Saved entries
=======

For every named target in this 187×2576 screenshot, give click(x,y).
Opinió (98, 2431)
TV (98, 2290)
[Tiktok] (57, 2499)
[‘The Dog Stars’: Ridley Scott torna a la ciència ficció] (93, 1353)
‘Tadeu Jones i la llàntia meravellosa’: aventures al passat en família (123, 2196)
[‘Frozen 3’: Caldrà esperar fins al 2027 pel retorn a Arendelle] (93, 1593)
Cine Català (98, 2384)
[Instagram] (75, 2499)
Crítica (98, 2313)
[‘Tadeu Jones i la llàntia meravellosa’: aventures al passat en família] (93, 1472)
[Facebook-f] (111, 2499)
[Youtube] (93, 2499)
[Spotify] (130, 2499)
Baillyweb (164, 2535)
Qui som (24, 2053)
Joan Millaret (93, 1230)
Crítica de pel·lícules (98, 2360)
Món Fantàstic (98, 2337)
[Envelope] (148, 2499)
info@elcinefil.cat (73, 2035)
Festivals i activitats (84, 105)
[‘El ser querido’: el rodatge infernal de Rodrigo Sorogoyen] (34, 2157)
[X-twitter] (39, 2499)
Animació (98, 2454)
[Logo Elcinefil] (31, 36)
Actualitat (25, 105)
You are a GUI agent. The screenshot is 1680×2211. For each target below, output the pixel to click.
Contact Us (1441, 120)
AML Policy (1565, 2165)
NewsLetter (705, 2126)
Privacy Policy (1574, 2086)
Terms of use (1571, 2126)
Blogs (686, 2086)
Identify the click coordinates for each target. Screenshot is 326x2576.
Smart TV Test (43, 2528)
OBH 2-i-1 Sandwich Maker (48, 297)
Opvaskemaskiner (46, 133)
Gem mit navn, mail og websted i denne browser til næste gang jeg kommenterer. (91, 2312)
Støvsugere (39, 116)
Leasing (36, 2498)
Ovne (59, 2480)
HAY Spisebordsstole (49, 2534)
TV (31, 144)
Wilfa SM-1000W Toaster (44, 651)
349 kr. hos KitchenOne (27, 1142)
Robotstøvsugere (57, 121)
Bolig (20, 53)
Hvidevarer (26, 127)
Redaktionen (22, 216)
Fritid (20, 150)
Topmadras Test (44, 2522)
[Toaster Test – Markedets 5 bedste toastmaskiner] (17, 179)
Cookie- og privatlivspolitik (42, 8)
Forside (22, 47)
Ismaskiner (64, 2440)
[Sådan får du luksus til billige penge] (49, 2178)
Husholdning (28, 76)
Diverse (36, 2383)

=======

Taking the records above, retype every line from the one with "Actualitat (25, 105)" down to the one with "Opvaskemaskiner (46, 133)", exactly and with nothing else.

:: Solved problem ::
Actualitat (25, 105)
You are a GUI agent. The screenshot is 1680×2211. For each target below, output the pixel to click.
Contact Us (1441, 120)
AML Policy (1565, 2165)
NewsLetter (705, 2126)
Privacy Policy (1574, 2086)
Terms of use (1571, 2126)
Blogs (686, 2086)
Identify the click coordinates for each target. Screenshot is 326x2576.
Smart TV Test (43, 2528)
OBH 2-i-1 Sandwich Maker (48, 297)
Opvaskemaskiner (46, 133)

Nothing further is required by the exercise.